Champ to grace mural

Midtown art project will pay tribute to Wepner

A number of city residents will unite next month to participate in another group mural project that will help beautify the city, but this time there will be an added benefit: The art will honor a native son, known for his courage and undying spirit, one whose name is synonymous with beating the odds.
Chuck Wepner, the reputed inspiration for the series of “Rocky” movies starring Sylvester Stallone, will be portrayed on an outside wall at Andrew’s Café, 737 Broadway, at the corner of 33rd Street, in a painting that will picture him in his boxing stance in his prime.
The Community Development Department-funded project, which will include a call for artists to participate, will be completed in time to observe the 40th anniversary of the March 24, 1975 fight in which Wepner stood his ground for nearly 15 rounds with “The Greatest,” heavyweight champion Muhammad Ali in a Richfield, Ohio boxing ring.
Virtually no one gave Wepner a chance at lasting that length with Ali, except maybe Wepner himself. Many predicted an early-round knockout.
The fight was called by technical knockout with 19 seconds left in the 15th and last round.
Legend has it that the then-unknown Stallone watched the fight on closed circuit television at Madison Square Garden in New York and was motivated to write the first Rocky script. The movie went on to win the Academy Award for Best Picture in 1976 and launch one of the most successful franchises in motion picture history.
Though he became a celebrity himself, and through the years was courted by sports, entertainment, and political royalty, Wepner has remained in Bayonne, the city he loves. The champ can still be seen in a fold-up chair, taking in a St. Patrick’s or Memorial Day parade as it wends its way up Broadway. In warmer weather, he can be seen at one of the city’s Summer Concert Series shows at 16th Street Park.

Coming up with the idea

The fact that Wepner is still a Bayonne guy, and the anniversary of his landmark fight was coming up, were the reasons the mural will be painted, according to Joseph Waks, former city municipal services director and avid artist. He has had many exhibitions and a number of his works are in private collections in the U.S. and Canada.
Waks worked with former Third Ward Councilman Ray Greaves to get the ball rolling on the effort.
“Bayonne’s a unique town, we’re very proud of its history, and we have a living legend right here,” he said. “I was like, yeah, we should do this. We should celebrate one of our favorite sons.”
Waks said a project of this magnitude is good for the community, bringing people together and being a civic pride booster. Mural programs have been successful in neighboring Newark and Jersey City. He feels the vibrant art community in Bayonne will respond to the call for artists.
Waks is tasked with the creative side of the project and its overall direction, which includes the dot-matrix design of the piece, which will be laid out on a special type of canvas-like material for painting.

Project nuts and bolts

Waks will be joined by consultant Rebecca Jampol who is versed in the technical aspects.
“She knows about the poly-fab material, what type of paint to use,” Waks said. “Also, coordinating the people from Bayonne. The scheduling. And then getting the finished product put up on the side of the building.”
After the design has been created, the piece can be broken down into sections, the colors chosen and applied.
“It’s not rocket science, but art is a problem-solving process,” Waks said. “You know what you want to do, but how to do it is not always the most obvious thing.”
City residents and workers joined forces in 2013 to paint a mural at 16th Street/DiDomenico Park, also sponsored by the Community Development Department.

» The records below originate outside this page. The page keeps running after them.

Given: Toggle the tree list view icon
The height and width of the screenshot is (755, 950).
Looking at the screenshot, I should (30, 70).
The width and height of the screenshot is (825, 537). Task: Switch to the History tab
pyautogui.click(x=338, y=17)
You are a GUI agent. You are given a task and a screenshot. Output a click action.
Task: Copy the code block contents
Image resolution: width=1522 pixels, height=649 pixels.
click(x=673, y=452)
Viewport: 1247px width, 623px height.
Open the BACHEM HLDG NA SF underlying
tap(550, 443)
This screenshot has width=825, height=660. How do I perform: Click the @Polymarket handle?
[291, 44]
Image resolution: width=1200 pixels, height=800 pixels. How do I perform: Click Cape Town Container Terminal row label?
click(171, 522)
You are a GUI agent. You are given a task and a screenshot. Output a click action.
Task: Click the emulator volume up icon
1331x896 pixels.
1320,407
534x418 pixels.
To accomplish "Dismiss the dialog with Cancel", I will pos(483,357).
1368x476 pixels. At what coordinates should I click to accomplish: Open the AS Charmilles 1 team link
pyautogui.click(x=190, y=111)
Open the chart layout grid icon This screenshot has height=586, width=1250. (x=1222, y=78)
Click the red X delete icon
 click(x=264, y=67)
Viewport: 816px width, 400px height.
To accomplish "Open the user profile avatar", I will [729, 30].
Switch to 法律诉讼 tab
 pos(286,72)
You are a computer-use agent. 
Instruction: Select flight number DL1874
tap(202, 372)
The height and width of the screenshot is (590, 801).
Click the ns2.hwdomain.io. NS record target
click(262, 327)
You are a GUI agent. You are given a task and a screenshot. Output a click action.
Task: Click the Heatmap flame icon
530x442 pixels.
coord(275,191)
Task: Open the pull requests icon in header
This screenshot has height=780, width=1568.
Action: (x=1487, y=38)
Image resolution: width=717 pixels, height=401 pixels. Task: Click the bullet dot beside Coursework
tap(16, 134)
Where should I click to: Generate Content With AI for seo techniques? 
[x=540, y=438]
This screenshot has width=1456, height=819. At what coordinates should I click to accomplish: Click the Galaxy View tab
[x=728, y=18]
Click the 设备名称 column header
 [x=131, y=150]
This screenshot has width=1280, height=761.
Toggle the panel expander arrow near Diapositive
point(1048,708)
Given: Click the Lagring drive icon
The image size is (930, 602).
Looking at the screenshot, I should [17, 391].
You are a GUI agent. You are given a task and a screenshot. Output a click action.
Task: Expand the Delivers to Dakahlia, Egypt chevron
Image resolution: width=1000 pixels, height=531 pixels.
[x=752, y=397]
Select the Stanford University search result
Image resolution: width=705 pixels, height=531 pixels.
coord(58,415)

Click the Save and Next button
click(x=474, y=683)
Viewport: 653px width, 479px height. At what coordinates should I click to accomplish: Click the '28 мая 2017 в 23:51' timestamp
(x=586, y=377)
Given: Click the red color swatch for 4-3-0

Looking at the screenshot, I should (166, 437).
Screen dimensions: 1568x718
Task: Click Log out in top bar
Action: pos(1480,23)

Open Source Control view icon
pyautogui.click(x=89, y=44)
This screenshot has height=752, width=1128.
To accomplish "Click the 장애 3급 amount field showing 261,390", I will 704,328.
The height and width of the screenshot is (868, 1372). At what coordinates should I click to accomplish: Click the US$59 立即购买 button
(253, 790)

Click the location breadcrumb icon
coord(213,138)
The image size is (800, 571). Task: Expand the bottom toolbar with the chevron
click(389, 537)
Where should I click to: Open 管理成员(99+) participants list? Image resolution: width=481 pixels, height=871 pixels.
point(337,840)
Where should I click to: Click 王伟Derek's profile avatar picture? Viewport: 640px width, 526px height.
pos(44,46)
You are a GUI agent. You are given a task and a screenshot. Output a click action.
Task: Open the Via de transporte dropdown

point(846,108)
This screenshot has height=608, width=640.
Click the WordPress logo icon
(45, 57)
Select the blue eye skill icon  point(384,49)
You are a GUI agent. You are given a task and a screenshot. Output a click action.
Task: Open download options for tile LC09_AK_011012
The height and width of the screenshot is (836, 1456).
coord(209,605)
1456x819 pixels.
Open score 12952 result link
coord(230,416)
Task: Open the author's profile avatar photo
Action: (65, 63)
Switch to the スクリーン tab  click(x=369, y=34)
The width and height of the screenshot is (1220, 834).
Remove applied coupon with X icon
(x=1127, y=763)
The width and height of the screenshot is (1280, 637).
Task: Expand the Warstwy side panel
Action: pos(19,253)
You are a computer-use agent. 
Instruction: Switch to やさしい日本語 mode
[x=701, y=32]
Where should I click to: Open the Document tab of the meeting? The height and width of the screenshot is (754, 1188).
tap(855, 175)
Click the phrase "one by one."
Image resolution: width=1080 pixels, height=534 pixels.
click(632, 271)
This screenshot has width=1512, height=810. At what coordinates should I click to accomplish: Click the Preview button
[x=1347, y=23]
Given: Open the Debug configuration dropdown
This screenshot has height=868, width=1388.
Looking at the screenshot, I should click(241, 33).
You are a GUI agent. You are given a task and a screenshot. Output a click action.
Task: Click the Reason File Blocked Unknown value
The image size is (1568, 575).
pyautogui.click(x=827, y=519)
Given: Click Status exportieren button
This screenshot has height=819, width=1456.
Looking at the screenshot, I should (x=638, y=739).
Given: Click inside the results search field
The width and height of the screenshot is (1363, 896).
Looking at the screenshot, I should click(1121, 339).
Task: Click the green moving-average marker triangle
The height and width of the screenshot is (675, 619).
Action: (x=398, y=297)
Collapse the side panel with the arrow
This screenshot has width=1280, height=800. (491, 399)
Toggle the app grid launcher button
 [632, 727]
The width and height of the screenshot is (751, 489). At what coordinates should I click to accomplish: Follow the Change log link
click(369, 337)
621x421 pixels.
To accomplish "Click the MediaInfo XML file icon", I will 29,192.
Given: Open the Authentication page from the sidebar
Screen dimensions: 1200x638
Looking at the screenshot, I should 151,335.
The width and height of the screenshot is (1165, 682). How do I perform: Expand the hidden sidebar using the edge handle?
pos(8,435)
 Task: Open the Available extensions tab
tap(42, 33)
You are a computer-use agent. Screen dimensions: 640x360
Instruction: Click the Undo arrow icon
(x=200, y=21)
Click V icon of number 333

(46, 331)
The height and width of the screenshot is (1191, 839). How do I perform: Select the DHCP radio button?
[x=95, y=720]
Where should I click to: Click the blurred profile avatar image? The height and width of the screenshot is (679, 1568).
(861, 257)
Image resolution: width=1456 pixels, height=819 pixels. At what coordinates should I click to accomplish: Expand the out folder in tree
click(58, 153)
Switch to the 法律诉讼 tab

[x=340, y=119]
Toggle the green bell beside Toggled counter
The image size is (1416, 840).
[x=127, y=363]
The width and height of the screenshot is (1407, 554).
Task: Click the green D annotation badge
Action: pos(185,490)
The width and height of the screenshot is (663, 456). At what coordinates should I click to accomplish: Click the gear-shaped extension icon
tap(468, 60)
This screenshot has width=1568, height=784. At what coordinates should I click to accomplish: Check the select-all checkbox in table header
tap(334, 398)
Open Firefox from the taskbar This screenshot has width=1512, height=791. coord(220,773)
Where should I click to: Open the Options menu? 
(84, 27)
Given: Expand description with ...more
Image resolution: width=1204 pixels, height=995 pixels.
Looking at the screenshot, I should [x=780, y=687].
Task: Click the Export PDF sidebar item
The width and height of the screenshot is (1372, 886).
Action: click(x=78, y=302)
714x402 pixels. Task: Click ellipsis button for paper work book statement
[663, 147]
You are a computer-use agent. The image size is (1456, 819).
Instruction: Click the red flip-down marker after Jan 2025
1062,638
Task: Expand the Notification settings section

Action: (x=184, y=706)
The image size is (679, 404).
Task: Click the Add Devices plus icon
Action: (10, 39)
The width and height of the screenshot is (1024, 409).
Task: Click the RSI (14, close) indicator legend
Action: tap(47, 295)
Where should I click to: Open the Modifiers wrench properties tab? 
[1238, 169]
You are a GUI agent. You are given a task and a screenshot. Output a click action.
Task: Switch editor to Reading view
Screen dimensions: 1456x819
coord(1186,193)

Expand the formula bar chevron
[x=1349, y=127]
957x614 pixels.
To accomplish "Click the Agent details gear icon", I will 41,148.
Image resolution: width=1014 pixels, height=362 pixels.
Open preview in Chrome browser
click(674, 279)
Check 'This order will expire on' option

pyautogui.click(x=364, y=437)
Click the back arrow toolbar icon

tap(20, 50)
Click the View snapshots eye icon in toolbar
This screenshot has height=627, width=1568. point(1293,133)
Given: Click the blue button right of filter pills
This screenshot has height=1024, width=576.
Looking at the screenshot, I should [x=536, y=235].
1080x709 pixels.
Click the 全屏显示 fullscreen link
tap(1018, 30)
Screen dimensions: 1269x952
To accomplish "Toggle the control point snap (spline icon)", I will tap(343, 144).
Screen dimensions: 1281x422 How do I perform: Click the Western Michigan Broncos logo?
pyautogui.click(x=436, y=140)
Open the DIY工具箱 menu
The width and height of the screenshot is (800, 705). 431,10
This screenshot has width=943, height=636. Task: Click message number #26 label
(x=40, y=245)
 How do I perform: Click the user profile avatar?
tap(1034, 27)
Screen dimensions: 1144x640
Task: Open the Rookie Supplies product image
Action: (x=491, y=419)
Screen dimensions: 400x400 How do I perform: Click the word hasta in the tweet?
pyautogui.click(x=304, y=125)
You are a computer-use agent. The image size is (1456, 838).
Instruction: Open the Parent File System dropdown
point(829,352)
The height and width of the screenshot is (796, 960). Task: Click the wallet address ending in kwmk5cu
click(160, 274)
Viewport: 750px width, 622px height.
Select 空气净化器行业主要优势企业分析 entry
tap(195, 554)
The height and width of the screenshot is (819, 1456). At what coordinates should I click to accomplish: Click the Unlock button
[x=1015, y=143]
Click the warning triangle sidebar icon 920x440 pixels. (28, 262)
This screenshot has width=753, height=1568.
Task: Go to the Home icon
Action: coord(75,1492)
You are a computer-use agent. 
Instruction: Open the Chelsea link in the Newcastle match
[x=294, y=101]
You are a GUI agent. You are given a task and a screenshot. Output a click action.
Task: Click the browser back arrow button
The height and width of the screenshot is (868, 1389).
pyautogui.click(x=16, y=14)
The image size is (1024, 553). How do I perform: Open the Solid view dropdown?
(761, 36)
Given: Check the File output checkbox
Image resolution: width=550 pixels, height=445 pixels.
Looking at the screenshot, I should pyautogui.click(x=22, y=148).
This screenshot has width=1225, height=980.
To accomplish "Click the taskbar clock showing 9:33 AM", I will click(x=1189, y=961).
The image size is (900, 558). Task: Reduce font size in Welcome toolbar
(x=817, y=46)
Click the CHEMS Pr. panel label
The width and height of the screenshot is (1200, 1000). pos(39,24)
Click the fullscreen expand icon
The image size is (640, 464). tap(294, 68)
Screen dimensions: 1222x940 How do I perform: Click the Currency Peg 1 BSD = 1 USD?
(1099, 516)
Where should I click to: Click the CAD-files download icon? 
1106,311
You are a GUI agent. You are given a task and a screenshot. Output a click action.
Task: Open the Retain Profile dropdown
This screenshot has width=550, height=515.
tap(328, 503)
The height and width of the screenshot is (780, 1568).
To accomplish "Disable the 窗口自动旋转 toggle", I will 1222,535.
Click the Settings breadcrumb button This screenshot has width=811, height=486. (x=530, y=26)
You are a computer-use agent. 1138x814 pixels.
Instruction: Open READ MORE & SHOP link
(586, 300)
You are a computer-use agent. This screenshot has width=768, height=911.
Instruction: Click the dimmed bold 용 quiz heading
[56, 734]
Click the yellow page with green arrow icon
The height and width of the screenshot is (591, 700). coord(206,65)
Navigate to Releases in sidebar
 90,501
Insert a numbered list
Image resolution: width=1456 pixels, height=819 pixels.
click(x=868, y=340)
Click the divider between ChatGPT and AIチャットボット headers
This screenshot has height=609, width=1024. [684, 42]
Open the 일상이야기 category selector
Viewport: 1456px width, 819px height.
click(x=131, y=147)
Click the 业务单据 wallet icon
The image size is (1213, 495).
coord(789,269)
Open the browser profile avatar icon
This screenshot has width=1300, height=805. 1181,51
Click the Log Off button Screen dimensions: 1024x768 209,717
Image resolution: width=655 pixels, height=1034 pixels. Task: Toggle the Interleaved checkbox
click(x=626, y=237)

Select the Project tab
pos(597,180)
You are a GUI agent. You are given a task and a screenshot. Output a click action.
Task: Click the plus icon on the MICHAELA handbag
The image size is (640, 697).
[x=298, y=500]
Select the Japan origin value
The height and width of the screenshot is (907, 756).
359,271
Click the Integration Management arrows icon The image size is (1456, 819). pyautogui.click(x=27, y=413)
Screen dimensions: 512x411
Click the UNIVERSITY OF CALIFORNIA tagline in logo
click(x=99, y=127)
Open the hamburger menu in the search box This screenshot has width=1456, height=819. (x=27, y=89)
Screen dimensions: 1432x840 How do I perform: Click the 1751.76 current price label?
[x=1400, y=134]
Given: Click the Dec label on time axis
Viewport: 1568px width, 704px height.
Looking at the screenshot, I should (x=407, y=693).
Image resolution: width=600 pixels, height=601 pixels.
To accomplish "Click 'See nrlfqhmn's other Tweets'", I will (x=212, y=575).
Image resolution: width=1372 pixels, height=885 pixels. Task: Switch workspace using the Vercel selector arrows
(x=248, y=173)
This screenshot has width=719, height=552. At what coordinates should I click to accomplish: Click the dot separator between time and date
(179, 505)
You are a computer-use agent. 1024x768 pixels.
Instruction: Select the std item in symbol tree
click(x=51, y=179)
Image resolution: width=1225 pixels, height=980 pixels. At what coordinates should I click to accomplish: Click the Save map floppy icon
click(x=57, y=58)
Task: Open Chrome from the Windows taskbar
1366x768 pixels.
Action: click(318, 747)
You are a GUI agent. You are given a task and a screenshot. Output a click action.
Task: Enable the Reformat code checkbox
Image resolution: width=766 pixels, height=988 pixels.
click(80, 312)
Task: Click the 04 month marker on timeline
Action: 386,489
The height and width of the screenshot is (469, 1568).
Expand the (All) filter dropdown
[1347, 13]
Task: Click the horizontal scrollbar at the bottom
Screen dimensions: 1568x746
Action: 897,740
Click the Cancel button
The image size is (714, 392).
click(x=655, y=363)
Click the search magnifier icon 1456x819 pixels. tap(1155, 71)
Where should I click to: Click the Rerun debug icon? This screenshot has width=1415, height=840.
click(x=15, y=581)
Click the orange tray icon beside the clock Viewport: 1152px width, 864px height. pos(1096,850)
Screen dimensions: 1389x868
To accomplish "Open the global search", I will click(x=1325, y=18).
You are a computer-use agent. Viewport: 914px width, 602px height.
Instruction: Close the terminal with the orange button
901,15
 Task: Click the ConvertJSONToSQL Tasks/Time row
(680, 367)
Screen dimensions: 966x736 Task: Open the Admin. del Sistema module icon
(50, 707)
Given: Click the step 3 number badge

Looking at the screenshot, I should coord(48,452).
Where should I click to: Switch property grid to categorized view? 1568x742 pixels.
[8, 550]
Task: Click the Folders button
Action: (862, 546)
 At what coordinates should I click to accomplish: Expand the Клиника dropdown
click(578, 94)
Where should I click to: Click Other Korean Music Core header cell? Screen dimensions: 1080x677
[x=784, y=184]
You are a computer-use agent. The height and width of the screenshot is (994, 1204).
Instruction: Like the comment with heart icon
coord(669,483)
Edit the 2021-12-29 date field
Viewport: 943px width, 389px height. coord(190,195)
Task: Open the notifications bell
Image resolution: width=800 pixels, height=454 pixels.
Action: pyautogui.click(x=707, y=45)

“It was the highlight of my life.” – Chuck Wepner

Community Development Director Samantha Howard and her staff have been busy making preparations for their next big project. The outdoor public ceremony dedicating the mural has been tentatively scheduled for Saturday, March 21.

The champ remembers

Wepner said he’s honored by the mural. He remembers the big fight like it was yesterday. Because of his $100,000 purse, Wepner, a liquor salesman by trade, was able to train for a fight fulltime for the first time in his life. And he said it made a difference, with him entering the ring in the best shape of his boxing career.
“I came into it in great shape, ready to fight,” Wepner said. “I thought I could win the fight.”
He said that he was the only man to knock down Ali while he was champion, something he’s very proud of.
Wepner said he will always be grateful to Ali, a friend since the fight, for granting him the opportunity.
“He’s a wonderful man. I’ve had such a great relationship with him,” he said. “It was the highlight of my life.”
Wepner said he’s enjoyed the notoriety brought by that one day near Cleveland almost 40 years ago.
He admits that his life has had its ups and downs since then, including two divorces. He’s married for the third time now to Linda, and will celebrate their 22nd anniversary in September.
“Linda is my Adrian,” Wepner said. “I met her at 52 years old. I was ready. I was ready for the right woman at the right time.”